> **Text shown**:

####################

The problem

Design a HashSet without using any built-in hash table libraries.

Implement MyHashSet class:

  • void add(key) Inserts the value key into the HashSet.

  • bool contains(key) Returns whether the value key exists in the HashSet.

  • void remove(key) Removes the value key from the HashSet. If key does not exist in the HashSet, do nothing.

Example 1:

Input
["MyHashSet", "add", "add", "contains", "contains", "add", "contains", "remove", "contains"]
[[], [1], [2], [1], [3], [2], [2], [2], [2]]
Output
[null, null, null, true, false, null, true, null, false]

Explanation
MyHashSet myHashSet = new MyHashSet();
myHashSet.add(1);      // set = [1]
myHashSet.add(2);      // set = [1, 2]
myHashSet.contains(1); // return True
myHashSet.contains(3); // return False, (not found)
myHashSet.add(2);      // set = [1, 2]
myHashSet.contains(2); // return True
myHashSet.remove(2);   // set = [1]
myHashSet.contains(2); // return False, (already removed)

Constraints:

  • 0 <= key <= 10^6
  • At most 10^4 calls will be made to add, remove, and contains.

Solution

Explanation

Before jumping to the solution, let’s discuss the difference between a hash set and an array.

An array can have duplicates, preserves the order in which elements were added, and allows you to access elements by index. A hash set has no order, does not allow duplicates, and does not allow you to access elements by index.

The underlying data structure of the HashSet is an array that uses a hash function to calculate the index of an element.

In simple words, a hash function maps data (key) to an index in the array. In our case, the hash function uses key and takes it mod 10000 because we can have at most 10000 buckets. If we have a key that is larger than 10000, modding maps the key to a value in the range from 0 to 9999. For example:

The last part that we need to figure out is how to handle collisions (duplicates). There are multiple ways to do that. One of them is called open addressing, but in our case, we are going to focus on chaining.

####################

> **Recorded data**:
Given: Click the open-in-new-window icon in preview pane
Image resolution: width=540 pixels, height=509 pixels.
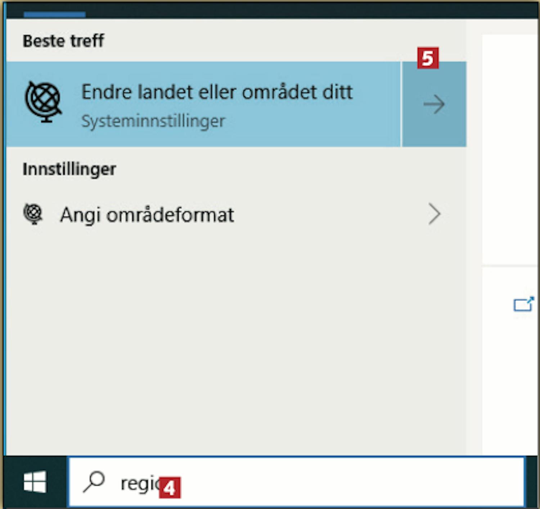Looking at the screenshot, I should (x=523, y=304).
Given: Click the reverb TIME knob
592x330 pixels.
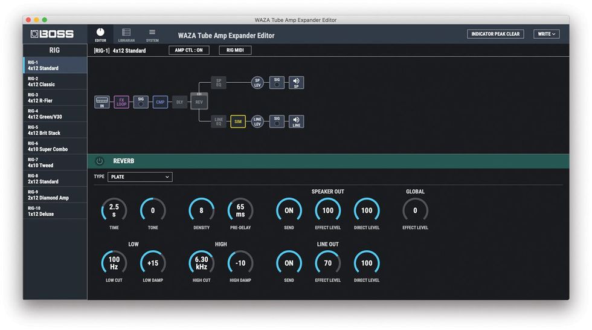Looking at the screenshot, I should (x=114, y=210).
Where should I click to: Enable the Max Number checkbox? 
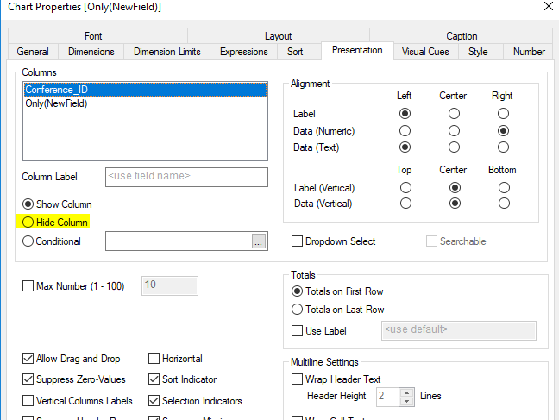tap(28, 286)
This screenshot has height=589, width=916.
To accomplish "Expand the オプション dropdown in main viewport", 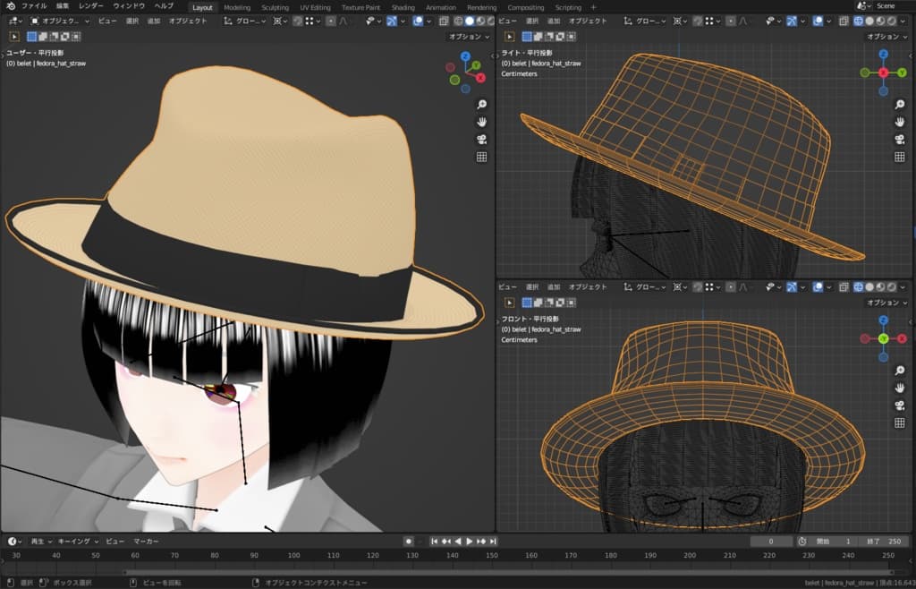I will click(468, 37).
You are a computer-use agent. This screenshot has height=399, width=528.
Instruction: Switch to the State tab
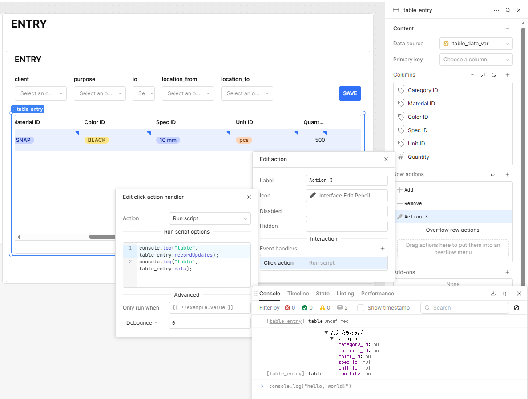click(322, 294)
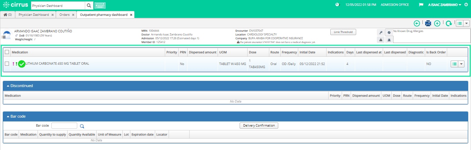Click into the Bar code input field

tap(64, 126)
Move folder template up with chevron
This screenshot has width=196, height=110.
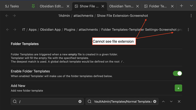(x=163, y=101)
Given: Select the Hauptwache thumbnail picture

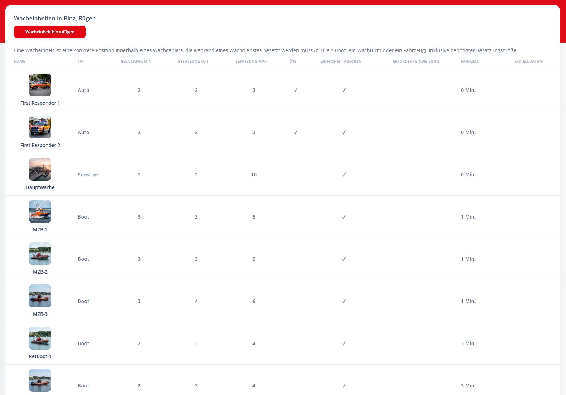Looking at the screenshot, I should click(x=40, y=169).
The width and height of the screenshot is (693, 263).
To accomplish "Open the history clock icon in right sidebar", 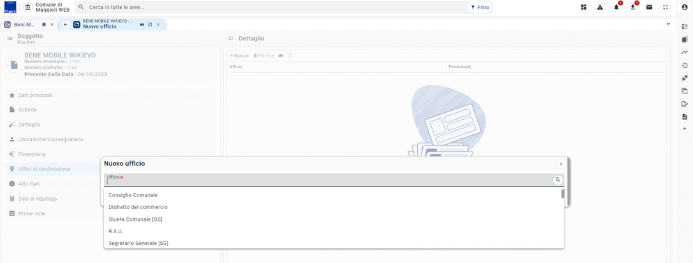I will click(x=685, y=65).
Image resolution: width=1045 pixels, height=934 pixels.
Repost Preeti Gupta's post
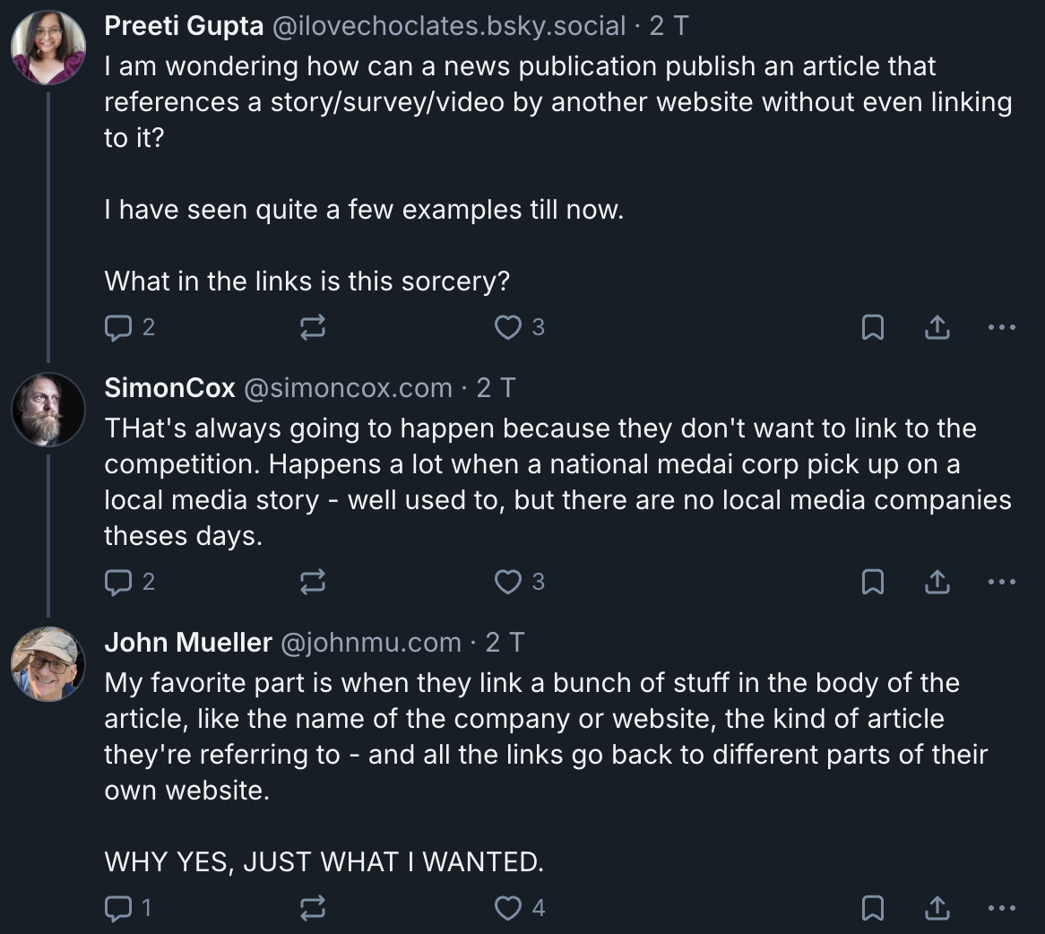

####################

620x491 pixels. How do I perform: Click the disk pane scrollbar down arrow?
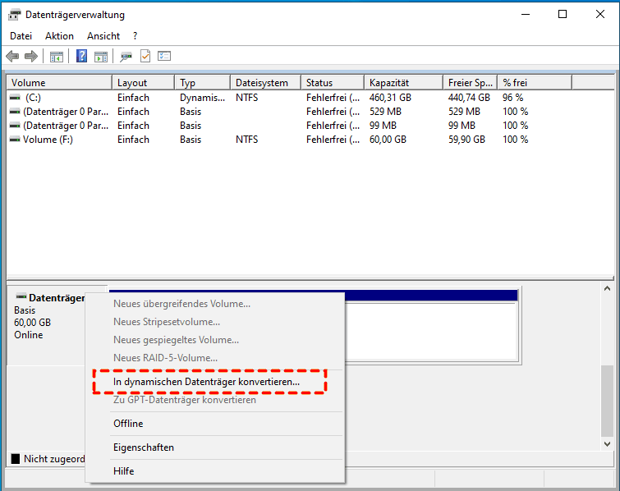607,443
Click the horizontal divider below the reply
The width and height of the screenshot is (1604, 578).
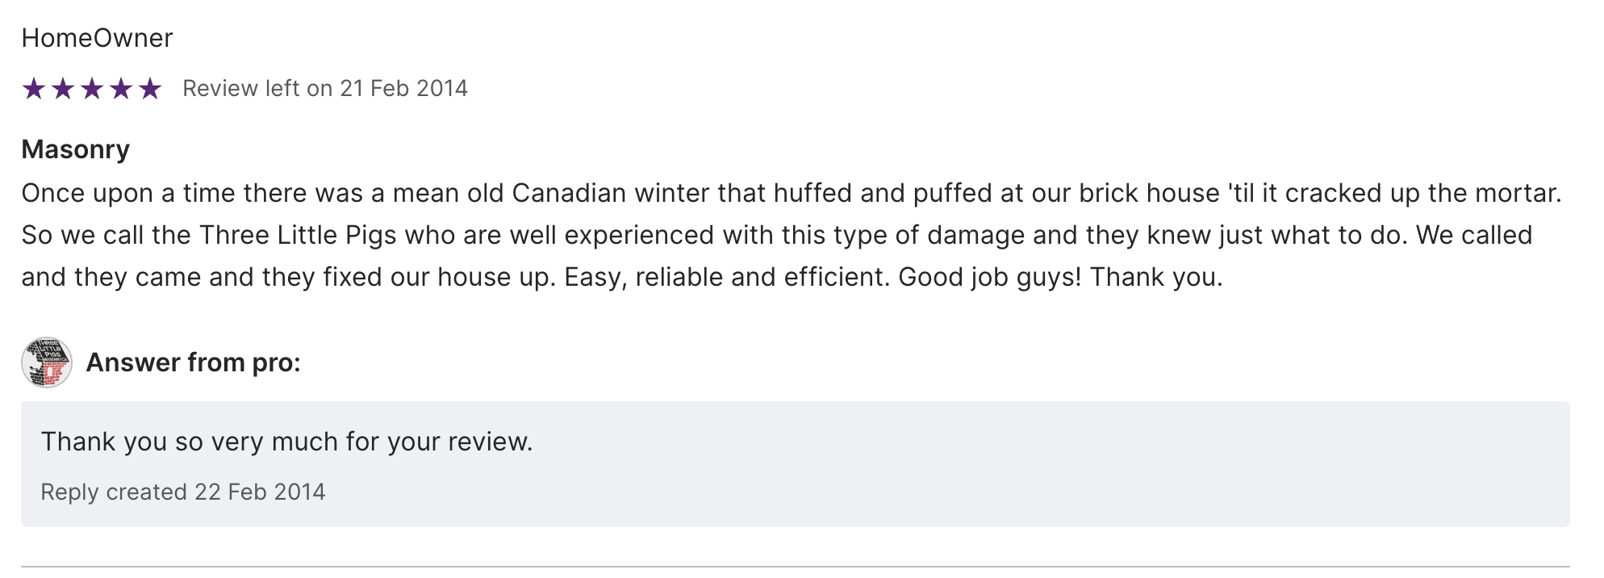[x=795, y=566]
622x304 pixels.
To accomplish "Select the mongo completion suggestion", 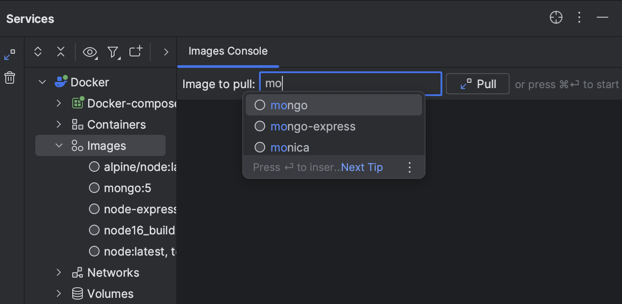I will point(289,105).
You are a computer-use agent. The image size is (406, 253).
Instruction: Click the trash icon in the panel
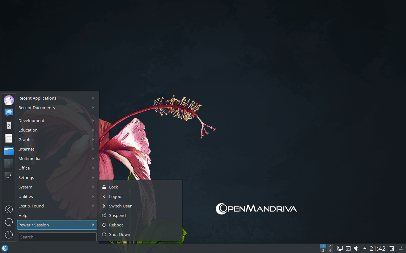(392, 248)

####################

> **Goals**:
1. In the hash set text, what number does the hash function take the key mod?
2. Please print the part of the hash set text that opens with the words containing "The problem" and closes with "HashSet, do nothing.".
3. Go on with the hash set text from the point where it stops.
The lines are not needed for what comes next.

> **Set of answers**:
1. 10000

2.
The problem

Design a HashSet without using any built-in hash table libraries.

Implement MyHashSet class:

  • void add(key) Inserts the value key into the HashSet.

  • bool contains(key) Returns whether the value key exists in the HashSet.

  • void remove(key) Removes the value key from the HashSet. If key does not exist in the HashSet, do nothing.

3.
The chaining technique uses a linked list to handle collisions. To do so, we check if the value is already in the linked list, and if it is, we skip it. For example:

Code

final class ListNode {
    let key: Int
    var next: ListNode?

    init(_ key: Int, _ next: ListNode? = nil) {
        self.key = key
        self.next = next
    }
}

class MyHashSet {

    private var set: [ListNode]

    init() {
        self.set = (0..<10_000).map { _ in ListNode(0) }
    }

    func add(_ key: Int) {
        let index = hash(key)
        var cur = set[index]

        while cur.next != nil {
            if cur.next!.key == key {
                return
            }
            cur = cur.next!
        }

        cur.next = ListNode(key)
    }

    func remove(_ key: Int) {
        let index = hash(key)
        var cur = set[index]

        while let next = cur.next {
            if next.key == key {
                cur.next = next.next
                return
            }
            cur = next
        }
    }

    func contains(_ key: Int) -> Bool {
        let index = hash(key)
        var cur = set[index]

        while cur.next != nil {
            if cur.next!.key == key {
                return true
            }
            cur = cur.next!
        }

        return false
    }

    func hash(_ key: Int) -> Int {
        key % set.count
    }
}

Time/ Space complexity

  • Time complexity: O(n/k) for each function call
  • Space complexity: O(k + m)
  • Where n is the number of keys, k is the size of the set (10000), and m is the number of unique keys.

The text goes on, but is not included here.